SOURCE MATERIAL:
• • • • •

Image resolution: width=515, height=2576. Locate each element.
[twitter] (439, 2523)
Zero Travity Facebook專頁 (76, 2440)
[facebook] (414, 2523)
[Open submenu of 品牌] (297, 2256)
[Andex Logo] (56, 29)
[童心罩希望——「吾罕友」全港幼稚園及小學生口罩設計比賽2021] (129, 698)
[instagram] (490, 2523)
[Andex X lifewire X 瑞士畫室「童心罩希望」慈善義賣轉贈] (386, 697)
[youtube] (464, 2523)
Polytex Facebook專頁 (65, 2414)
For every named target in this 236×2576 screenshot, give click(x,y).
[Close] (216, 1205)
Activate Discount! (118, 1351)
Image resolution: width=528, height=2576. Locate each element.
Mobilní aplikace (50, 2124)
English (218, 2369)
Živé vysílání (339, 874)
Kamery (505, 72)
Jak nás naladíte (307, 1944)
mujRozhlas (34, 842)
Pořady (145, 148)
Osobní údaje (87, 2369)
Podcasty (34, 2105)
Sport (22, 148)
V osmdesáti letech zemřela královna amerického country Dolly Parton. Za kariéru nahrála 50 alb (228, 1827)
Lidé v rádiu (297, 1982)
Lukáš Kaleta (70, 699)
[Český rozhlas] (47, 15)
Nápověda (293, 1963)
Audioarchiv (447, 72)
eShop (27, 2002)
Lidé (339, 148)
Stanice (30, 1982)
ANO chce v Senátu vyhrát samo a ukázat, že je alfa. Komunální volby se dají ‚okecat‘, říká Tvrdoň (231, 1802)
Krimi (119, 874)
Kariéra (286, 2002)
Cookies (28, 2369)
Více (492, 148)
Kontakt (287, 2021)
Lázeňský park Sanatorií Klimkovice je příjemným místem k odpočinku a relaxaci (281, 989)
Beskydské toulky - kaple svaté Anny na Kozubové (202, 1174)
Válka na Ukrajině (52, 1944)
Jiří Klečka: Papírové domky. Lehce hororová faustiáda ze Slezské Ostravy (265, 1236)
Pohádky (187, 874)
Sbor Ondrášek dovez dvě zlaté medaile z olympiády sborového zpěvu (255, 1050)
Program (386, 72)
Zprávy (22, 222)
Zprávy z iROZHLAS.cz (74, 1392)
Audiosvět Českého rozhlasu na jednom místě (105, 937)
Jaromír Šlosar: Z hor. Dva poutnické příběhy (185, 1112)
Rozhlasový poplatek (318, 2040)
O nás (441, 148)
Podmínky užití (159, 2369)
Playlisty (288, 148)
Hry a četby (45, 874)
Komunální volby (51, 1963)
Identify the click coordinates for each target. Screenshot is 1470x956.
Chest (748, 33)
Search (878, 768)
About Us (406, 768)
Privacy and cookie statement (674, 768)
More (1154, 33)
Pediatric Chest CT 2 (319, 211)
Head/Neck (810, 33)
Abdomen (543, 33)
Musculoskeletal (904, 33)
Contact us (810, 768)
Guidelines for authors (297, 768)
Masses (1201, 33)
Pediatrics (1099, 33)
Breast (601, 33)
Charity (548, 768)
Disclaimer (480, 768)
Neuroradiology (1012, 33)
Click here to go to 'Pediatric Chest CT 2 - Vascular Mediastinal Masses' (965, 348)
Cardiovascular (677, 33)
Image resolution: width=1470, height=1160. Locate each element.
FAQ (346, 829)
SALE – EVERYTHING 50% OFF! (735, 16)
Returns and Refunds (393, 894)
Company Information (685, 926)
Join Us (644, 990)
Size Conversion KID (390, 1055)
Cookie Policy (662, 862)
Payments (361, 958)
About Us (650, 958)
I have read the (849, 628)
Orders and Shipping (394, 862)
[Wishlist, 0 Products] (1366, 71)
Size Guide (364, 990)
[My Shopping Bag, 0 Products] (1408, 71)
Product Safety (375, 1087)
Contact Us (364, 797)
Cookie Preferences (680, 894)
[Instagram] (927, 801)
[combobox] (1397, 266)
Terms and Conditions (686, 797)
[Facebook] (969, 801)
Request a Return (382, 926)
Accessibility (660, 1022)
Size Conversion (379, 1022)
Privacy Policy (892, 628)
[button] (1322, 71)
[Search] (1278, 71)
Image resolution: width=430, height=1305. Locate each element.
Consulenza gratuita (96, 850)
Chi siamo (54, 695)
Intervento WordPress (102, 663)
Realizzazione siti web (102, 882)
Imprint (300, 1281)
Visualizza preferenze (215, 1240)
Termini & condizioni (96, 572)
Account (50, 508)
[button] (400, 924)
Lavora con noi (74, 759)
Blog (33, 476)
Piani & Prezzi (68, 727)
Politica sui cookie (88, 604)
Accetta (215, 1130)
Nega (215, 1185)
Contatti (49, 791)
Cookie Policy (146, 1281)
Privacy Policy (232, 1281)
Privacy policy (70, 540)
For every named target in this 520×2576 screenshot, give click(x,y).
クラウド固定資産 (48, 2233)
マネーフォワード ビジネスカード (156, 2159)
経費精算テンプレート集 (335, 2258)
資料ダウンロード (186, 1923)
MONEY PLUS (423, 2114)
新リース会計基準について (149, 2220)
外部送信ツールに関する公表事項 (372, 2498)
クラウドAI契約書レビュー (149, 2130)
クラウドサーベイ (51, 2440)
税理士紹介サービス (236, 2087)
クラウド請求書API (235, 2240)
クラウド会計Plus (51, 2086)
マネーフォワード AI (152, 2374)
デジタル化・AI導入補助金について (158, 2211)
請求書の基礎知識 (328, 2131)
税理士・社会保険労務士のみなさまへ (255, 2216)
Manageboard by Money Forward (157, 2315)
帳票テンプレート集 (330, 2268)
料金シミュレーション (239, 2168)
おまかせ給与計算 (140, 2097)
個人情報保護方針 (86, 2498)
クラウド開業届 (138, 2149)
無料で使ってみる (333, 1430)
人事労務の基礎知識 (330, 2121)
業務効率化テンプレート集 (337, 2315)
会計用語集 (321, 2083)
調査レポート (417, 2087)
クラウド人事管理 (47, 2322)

• • • • •

DESCRIPTION OF THE TASK:
After locating the line with "For every named target in this 236×2576" above, return that line and every later line through the one with "Click here to", word for word and with nothing else.

EXERCISE SOLUTION:
For every named target in this 236×2576 screenshot, give click(x,y).
[Close] (216, 1205)
Activate Discount! (118, 1351)
Image resolution: width=528, height=2576. Locate each element.
Mobilní aplikace (50, 2124)
English (218, 2369)
Živé vysílání (339, 874)
Kamery (505, 72)
Jak nás naladíte (307, 1944)
mujRozhlas (34, 842)
Pořady (145, 148)
Osobní údaje (87, 2369)
Podcasty (34, 2105)
Sport (22, 148)
V osmdesáti letech zemřela královna amerického country Dolly Parton. Za kariéru nahrála 50 alb (228, 1827)
Lidé v rádiu (297, 1982)
Lukáš Kaleta (70, 699)
[Český rozhlas] (47, 15)
Nápověda (293, 1963)
Audioarchiv (447, 72)
eShop (27, 2002)
Lidé (339, 148)
Stanice (30, 1982)
ANO chce v Senátu vyhrát samo a ukázat, že je alfa. Komunální volby se dají ‚okecat‘, říká Tvrdoň (231, 1802)
Krimi (119, 874)
Kariéra (286, 2002)
Cookies (28, 2369)
Více (492, 148)
Kontakt (287, 2021)
Lázeňský park Sanatorií Klimkovice je příjemným místem k odpočinku a relaxaci (281, 989)
Beskydské toulky - kaple svaté Anny na Kozubové (202, 1174)
Válka na Ukrajině (52, 1944)
Jiří Klečka: Papírové domky. Lehce hororová faustiáda ze Slezské Ostravy (265, 1236)
Pohádky (187, 874)
Sbor Ondrášek dovez dvě zlaté medaile z olympiády sborového zpěvu (255, 1050)
Program (386, 72)
Zprávy (22, 222)
Zprávy z iROZHLAS.cz (74, 1392)
Audiosvět Českého rozhlasu na jednom místě (105, 937)
Jaromír Šlosar: Z hor. Dva poutnické příběhy (185, 1112)
Rozhlasový poplatek (318, 2040)
O nás (441, 148)
Podmínky užití (159, 2369)
Playlisty (288, 148)
Hry a četby (45, 874)
Komunální volby (51, 1963)
Identify the click coordinates for each target. Screenshot is 1470x956.
Chest (748, 33)
Search (878, 768)
About Us (406, 768)
Privacy and cookie statement (674, 768)
More (1154, 33)
Pediatric Chest CT 2 (319, 211)
Head/Neck (810, 33)
Abdomen (543, 33)
Musculoskeletal (904, 33)
Contact us (810, 768)
Guidelines for authors (297, 768)
Masses (1201, 33)
Pediatrics (1099, 33)
Breast (601, 33)
Charity (548, 768)
Disclaimer (480, 768)
Neuroradiology (1012, 33)
Click here to go to 'Pediatric Chest CT 2 - Vascular Mediastinal Masses' (965, 348)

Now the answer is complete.